---- Record list
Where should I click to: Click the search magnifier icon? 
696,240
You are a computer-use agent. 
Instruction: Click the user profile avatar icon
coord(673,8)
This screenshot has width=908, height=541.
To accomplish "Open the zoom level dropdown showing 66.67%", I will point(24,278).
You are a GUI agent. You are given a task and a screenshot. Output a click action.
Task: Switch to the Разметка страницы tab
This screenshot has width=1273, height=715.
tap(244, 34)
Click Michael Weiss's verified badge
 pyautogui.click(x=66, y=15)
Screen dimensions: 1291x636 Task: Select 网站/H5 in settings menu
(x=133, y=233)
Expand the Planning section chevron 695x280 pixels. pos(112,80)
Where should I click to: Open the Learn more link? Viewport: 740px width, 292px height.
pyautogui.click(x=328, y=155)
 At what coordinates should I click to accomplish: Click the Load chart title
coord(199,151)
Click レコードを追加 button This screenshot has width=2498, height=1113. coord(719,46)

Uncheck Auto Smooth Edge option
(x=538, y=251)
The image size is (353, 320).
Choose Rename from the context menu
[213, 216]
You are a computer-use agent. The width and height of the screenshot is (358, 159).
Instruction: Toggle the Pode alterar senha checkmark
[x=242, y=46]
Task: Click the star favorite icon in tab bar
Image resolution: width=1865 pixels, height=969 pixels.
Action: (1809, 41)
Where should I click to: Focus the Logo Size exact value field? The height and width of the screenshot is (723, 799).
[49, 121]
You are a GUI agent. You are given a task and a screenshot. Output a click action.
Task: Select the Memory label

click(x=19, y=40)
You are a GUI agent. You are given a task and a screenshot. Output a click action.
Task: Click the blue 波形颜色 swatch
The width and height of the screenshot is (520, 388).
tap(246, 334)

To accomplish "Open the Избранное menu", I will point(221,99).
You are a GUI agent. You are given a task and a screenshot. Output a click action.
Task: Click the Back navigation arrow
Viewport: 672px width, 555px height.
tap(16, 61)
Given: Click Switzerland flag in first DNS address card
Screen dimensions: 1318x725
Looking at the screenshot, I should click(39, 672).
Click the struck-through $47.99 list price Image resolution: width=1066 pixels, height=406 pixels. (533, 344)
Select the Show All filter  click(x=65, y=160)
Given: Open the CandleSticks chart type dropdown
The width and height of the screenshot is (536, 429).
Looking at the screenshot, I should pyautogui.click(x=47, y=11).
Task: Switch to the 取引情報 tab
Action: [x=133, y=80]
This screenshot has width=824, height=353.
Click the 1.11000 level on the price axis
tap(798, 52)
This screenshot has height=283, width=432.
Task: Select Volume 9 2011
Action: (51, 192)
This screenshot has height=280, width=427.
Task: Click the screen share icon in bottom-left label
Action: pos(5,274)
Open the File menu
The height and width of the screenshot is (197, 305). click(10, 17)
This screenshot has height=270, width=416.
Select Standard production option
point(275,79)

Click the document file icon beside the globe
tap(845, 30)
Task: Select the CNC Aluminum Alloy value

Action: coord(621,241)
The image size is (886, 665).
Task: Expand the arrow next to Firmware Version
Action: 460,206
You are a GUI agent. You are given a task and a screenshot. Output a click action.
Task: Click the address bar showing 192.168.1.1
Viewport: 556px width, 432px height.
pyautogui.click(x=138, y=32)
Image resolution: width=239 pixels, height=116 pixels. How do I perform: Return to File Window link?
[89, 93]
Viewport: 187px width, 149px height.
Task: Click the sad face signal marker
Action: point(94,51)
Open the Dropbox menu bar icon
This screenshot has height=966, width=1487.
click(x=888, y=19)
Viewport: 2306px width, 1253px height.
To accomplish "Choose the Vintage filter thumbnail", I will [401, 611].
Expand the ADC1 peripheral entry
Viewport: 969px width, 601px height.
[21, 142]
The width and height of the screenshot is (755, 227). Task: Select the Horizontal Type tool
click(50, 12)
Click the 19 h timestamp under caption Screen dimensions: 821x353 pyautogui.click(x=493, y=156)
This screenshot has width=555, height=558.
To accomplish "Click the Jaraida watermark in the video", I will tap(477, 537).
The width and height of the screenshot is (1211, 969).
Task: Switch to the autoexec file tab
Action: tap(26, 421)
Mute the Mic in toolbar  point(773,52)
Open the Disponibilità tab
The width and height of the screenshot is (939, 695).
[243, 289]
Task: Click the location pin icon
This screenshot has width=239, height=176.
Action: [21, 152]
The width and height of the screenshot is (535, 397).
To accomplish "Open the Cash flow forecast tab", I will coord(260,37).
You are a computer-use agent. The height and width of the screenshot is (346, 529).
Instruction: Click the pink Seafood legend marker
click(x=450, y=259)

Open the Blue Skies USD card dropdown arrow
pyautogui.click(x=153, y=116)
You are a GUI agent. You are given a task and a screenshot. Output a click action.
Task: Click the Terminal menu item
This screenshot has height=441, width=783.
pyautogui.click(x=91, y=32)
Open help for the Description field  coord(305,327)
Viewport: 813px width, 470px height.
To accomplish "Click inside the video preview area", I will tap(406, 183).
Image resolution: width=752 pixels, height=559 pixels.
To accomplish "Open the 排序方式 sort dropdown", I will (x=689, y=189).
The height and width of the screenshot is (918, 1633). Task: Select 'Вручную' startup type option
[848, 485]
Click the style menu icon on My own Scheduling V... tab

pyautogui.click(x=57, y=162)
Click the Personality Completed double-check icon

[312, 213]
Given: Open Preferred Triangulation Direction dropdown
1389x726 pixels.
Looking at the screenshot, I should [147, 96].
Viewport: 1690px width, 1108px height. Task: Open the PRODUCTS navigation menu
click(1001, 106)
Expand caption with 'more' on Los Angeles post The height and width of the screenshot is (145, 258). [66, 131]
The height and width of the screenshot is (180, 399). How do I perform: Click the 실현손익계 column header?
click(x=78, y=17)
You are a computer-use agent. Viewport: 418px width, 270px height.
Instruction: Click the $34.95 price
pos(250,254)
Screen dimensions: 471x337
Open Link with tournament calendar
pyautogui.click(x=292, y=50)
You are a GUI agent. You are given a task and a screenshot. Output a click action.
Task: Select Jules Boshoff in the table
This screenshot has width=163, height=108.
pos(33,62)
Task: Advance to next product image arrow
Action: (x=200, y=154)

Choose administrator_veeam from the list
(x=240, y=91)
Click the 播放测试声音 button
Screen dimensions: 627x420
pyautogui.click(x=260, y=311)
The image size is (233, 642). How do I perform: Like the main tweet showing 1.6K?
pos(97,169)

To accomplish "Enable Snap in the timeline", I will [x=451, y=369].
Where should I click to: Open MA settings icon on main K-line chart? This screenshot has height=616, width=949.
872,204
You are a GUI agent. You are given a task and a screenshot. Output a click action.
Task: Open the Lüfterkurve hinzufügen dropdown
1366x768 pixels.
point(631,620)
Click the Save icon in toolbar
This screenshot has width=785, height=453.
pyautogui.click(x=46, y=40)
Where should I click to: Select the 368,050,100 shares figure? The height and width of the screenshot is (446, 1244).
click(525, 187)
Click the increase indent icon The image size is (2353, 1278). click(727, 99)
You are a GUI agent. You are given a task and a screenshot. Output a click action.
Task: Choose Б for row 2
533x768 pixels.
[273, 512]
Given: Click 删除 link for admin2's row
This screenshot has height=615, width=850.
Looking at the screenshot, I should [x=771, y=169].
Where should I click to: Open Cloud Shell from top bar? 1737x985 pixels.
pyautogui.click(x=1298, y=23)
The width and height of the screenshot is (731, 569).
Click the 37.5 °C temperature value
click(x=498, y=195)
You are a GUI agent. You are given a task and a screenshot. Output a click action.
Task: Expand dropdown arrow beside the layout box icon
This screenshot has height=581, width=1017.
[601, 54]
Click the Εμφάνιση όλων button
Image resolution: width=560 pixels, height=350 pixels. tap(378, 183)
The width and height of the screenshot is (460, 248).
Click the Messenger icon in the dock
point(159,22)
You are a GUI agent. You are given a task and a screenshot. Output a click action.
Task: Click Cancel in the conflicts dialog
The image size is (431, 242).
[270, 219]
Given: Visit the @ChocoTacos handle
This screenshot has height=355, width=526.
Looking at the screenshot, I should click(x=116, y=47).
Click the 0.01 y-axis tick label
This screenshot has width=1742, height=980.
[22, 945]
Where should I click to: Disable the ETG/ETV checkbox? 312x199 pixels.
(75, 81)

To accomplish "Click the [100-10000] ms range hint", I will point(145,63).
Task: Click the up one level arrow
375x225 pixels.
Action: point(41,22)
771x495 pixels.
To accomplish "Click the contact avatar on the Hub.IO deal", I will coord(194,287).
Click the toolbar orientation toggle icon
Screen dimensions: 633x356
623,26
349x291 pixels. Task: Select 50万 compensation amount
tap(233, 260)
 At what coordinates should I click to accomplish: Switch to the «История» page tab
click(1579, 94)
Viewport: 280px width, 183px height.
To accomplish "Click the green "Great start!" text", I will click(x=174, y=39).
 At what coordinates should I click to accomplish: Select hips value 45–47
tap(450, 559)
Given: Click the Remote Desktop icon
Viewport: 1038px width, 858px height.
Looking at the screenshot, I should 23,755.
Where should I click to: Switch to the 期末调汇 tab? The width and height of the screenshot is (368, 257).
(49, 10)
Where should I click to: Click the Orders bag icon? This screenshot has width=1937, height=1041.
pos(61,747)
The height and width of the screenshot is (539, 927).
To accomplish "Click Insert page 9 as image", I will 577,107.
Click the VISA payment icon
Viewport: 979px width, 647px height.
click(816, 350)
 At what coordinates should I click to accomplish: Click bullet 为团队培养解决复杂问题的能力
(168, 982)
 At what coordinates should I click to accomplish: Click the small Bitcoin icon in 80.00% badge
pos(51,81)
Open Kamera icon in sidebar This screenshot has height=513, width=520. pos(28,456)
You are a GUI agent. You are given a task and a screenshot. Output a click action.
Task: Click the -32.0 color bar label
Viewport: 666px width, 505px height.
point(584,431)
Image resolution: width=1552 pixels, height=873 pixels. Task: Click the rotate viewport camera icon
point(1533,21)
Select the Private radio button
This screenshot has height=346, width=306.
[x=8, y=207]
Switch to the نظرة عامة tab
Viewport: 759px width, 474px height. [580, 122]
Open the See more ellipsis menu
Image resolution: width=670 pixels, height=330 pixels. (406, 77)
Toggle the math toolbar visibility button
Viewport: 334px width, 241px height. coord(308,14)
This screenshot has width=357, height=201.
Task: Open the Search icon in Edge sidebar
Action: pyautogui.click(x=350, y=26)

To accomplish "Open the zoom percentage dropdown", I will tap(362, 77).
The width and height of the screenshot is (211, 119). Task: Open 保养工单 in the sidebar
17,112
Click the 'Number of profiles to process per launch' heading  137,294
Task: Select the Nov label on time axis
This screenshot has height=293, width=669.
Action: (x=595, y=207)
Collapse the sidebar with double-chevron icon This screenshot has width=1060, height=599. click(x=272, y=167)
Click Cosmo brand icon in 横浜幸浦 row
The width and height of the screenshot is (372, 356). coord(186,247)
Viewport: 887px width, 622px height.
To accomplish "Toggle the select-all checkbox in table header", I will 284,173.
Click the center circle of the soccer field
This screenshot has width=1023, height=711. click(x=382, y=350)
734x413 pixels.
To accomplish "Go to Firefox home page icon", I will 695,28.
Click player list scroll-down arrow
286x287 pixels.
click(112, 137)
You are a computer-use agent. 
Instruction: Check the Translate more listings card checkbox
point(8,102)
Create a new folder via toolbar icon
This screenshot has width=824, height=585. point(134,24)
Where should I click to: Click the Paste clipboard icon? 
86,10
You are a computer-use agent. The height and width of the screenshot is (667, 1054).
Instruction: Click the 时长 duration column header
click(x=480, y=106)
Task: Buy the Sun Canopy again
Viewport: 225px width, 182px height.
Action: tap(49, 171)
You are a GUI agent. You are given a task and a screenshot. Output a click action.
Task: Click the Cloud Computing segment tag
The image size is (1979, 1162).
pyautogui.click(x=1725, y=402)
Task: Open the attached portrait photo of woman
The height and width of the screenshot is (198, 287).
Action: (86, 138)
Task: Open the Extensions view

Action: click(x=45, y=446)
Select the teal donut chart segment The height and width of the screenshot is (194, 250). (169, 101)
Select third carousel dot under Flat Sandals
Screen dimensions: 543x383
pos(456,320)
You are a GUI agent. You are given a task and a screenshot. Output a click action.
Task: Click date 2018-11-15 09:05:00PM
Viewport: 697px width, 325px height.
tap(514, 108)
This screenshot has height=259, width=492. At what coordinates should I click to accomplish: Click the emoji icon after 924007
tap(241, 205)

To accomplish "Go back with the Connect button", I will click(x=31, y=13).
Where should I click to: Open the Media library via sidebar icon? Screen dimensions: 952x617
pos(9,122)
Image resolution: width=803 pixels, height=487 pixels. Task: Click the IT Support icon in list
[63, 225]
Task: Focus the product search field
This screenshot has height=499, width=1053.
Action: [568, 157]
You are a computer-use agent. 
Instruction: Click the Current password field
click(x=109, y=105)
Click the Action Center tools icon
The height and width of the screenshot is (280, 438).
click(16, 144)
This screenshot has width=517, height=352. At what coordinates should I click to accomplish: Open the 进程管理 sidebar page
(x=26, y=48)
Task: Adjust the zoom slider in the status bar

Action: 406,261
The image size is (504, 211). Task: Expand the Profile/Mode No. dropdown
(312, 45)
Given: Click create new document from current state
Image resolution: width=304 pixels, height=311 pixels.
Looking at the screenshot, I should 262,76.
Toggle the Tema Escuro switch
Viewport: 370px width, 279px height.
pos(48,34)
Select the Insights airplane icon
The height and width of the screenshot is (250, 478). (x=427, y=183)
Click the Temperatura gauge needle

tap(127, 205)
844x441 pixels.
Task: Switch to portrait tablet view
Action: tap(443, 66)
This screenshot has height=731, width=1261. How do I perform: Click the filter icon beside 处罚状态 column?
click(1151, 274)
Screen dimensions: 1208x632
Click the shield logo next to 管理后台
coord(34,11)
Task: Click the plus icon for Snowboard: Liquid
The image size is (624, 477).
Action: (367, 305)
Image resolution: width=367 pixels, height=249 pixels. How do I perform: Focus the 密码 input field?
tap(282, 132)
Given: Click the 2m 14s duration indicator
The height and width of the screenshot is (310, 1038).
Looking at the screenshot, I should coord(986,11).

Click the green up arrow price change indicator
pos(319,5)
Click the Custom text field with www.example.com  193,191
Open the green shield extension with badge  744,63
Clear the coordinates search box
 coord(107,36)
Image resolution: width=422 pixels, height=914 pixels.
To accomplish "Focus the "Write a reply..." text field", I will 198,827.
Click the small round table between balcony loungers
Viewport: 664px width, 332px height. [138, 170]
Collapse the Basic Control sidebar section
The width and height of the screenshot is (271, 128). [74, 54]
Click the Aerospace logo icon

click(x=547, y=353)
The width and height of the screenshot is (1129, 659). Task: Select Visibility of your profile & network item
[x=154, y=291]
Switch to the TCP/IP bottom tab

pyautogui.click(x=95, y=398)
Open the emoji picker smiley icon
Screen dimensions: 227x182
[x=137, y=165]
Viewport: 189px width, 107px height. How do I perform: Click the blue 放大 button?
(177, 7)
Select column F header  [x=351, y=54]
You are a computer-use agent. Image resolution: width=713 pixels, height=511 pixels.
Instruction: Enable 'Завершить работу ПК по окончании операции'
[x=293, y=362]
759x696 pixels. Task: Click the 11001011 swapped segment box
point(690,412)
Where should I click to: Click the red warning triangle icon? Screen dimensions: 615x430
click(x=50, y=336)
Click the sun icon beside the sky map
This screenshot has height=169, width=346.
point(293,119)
--------
● Task directions
Rewrite the part of the listing that opens with the line containing "You are a computer-use agent. Viewport: 418px" and closes with the line containing "point(159,22)", putting "taskbar" in place of "dock" and leaving everything else unchanged.

● Answer to this task
You are a computer-use agent. Viewport: 418px width, 270px height.
Instruction: Click the $34.95 price
pos(250,254)
Screen dimensions: 471x337
Open Link with tournament calendar
pyautogui.click(x=292, y=50)
You are a GUI agent. You are given a task and a screenshot. Output a click action.
Task: Select Jules Boshoff in the table
This screenshot has width=163, height=108.
pos(33,62)
Task: Advance to next product image arrow
Action: (x=200, y=154)

Choose administrator_veeam from the list
(x=240, y=91)
Click the 播放测试声音 button
Screen dimensions: 627x420
pyautogui.click(x=260, y=311)
The image size is (233, 642). How do I perform: Like the main tweet showing 1.6K?
pos(97,169)

To accomplish "Enable Snap in the timeline", I will [x=451, y=369].
Where should I click to: Open MA settings icon on main K-line chart? This screenshot has height=616, width=949.
872,204
You are a GUI agent. You are given a task and a screenshot. Output a click action.
Task: Open the Lüfterkurve hinzufügen dropdown
1366x768 pixels.
point(631,620)
Click the Save icon in toolbar
This screenshot has width=785, height=453.
pyautogui.click(x=46, y=40)
Where should I click to: Select the 368,050,100 shares figure? The height and width of the screenshot is (446, 1244).
click(525, 187)
Click the increase indent icon The image size is (2353, 1278). click(727, 99)
You are a GUI agent. You are given a task and a screenshot. Output a click action.
Task: Choose Б for row 2
533x768 pixels.
[273, 512]
Given: Click 删除 link for admin2's row
This screenshot has height=615, width=850.
Looking at the screenshot, I should [x=771, y=169].
Where should I click to: Open Cloud Shell from top bar? 1737x985 pixels.
pyautogui.click(x=1298, y=23)
The width and height of the screenshot is (731, 569).
Click the 37.5 °C temperature value
click(x=498, y=195)
You are a GUI agent. You are given a task and a screenshot. Output a click action.
Task: Expand dropdown arrow beside the layout box icon
This screenshot has height=581, width=1017.
[601, 54]
Click the Εμφάνιση όλων button
Image resolution: width=560 pixels, height=350 pixels. tap(378, 183)
The width and height of the screenshot is (460, 248).
Click the Messenger icon in the taskbar
point(159,22)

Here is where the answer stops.